-- Data supplied start --

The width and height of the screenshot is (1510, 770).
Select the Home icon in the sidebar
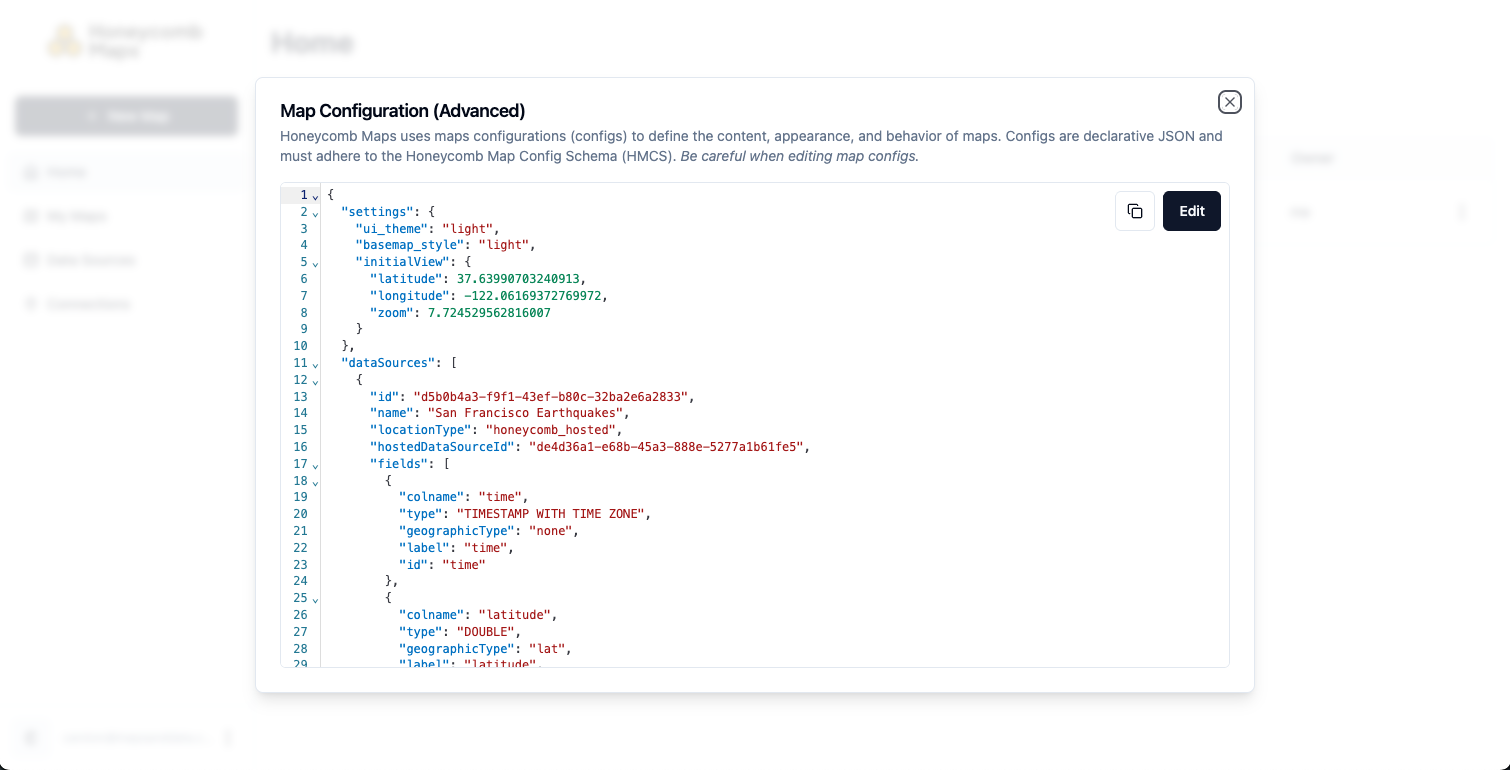click(30, 171)
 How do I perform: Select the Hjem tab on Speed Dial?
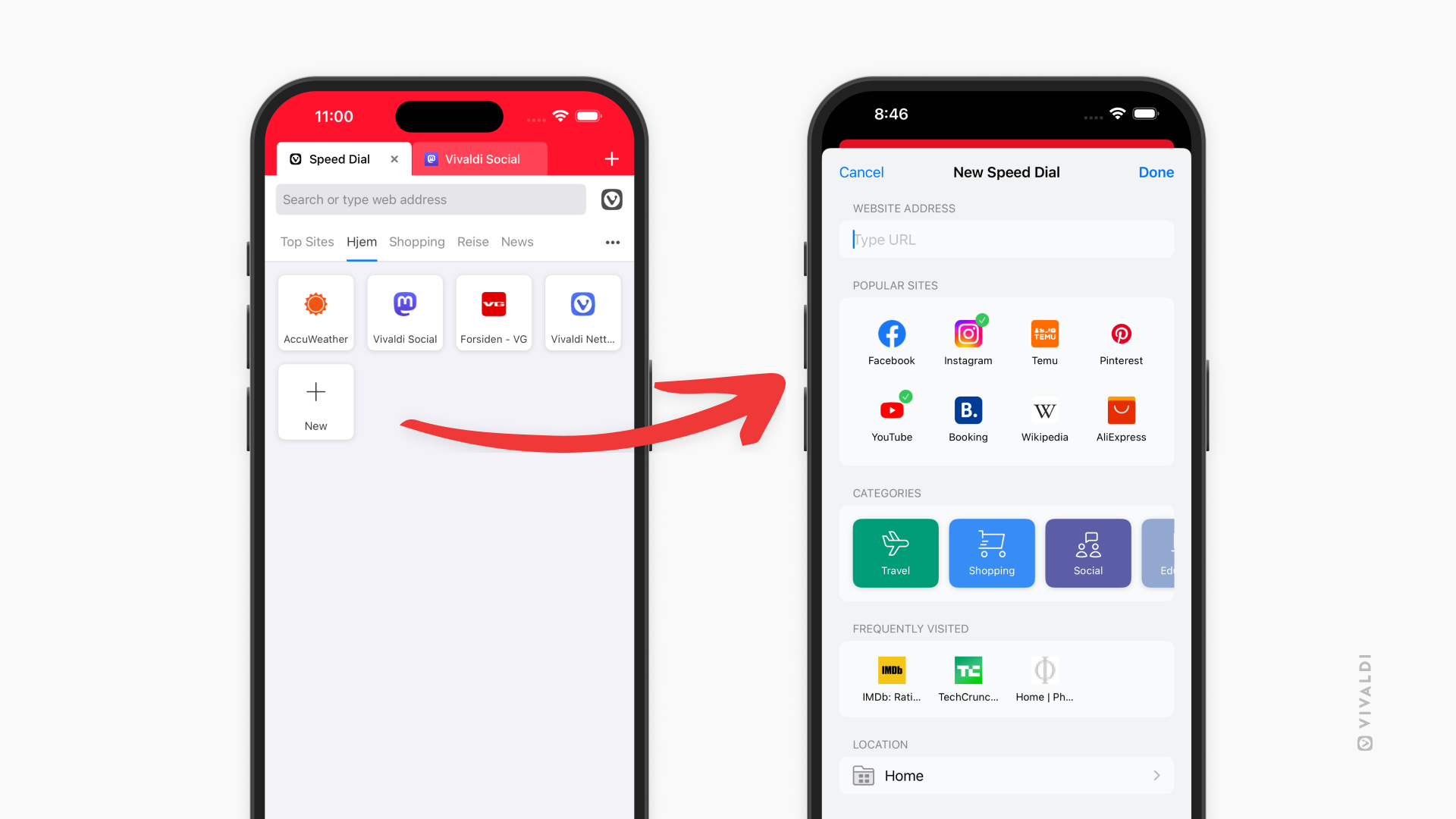(x=361, y=241)
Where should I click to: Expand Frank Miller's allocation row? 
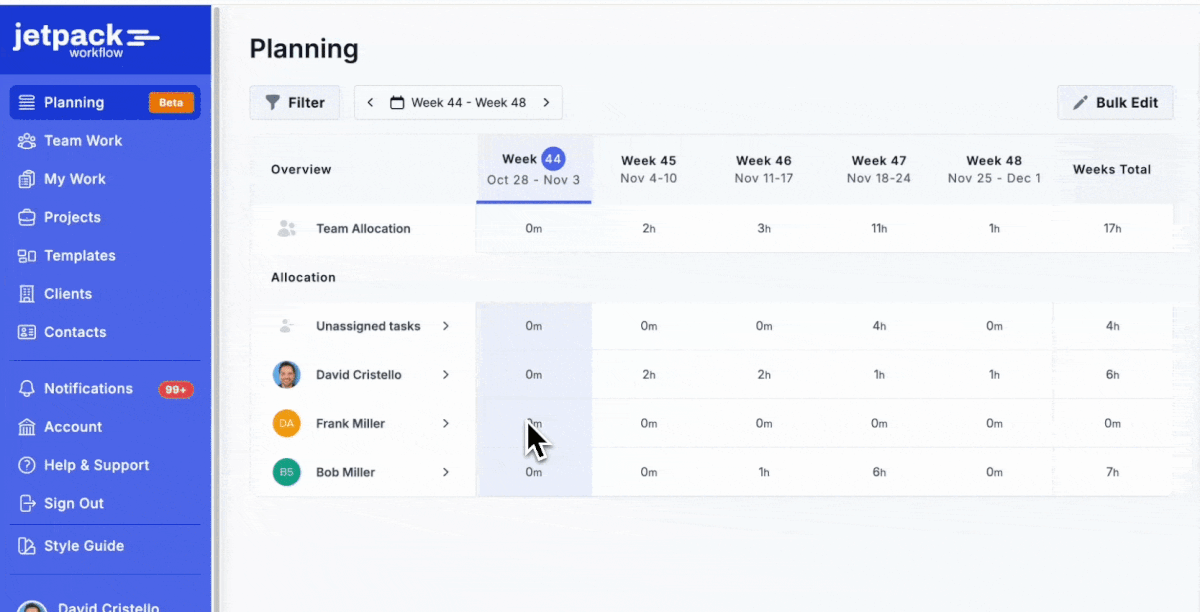(x=446, y=423)
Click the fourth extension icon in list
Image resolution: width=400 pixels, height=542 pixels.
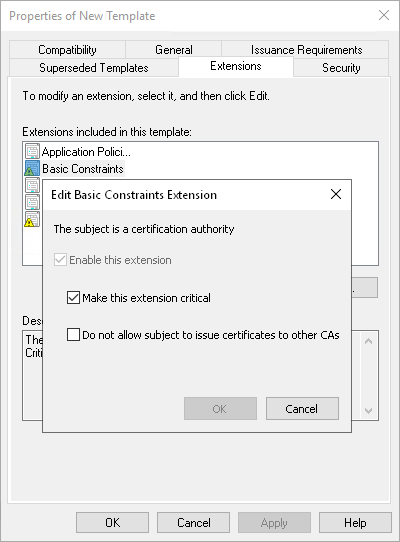[x=32, y=202]
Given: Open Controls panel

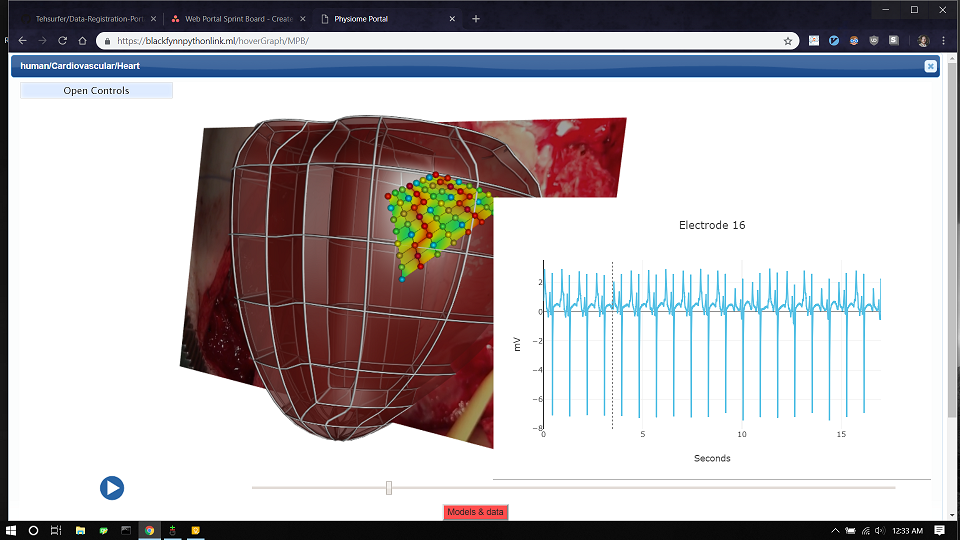Looking at the screenshot, I should click(96, 91).
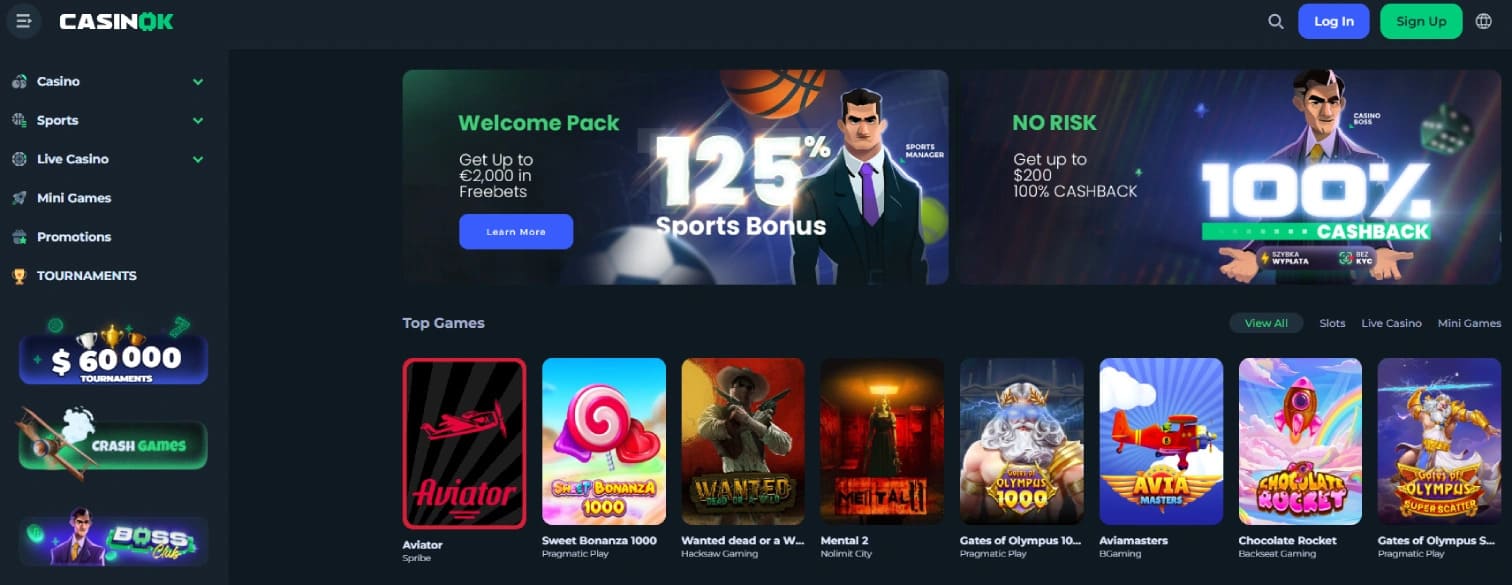Click Learn More on Welcome Pack banner
The width and height of the screenshot is (1512, 585).
click(x=516, y=231)
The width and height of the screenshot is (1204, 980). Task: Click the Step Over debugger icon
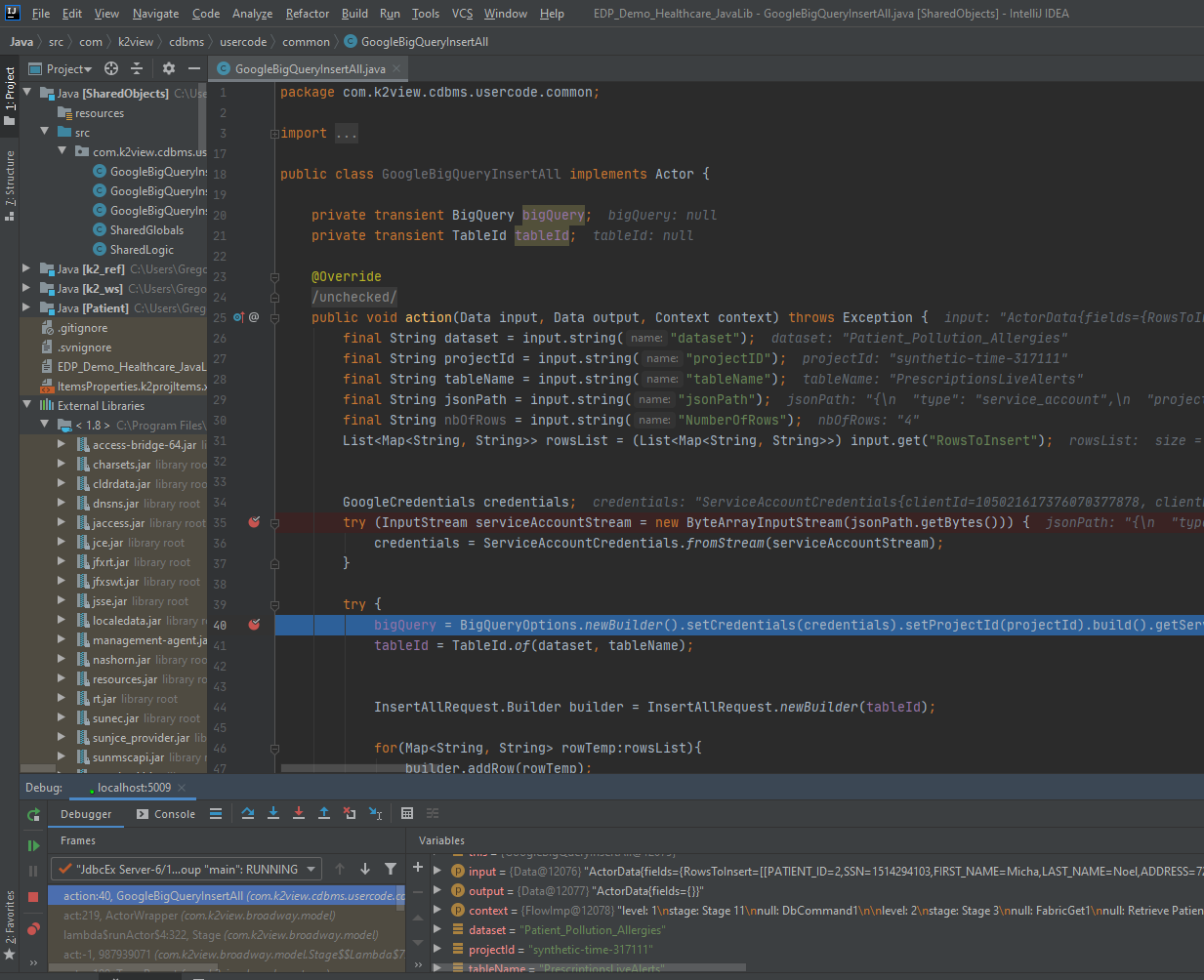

-- Data supplied end --

#### Exercise objective
Can you copy out every item above word for word, leaving out the pictures?

#### Answer to this exercise
The width and height of the screenshot is (1510, 770).
Select the Home icon in the sidebar
click(30, 171)
 How do I perform: Select the Hjem tab on Speed Dial?
(x=361, y=241)
Where should I click to: Expand Frank Miller's allocation row? 
(x=446, y=423)
Click the fourth extension icon in list
Image resolution: width=400 pixels, height=542 pixels.
[x=32, y=202]
Given: Open Controls panel

Looking at the screenshot, I should click(96, 91).
Click Learn More on Welcome Pack banner
The width and height of the screenshot is (1512, 585).
click(x=516, y=231)
The width and height of the screenshot is (1204, 980). Task: Click the Step Over debugger icon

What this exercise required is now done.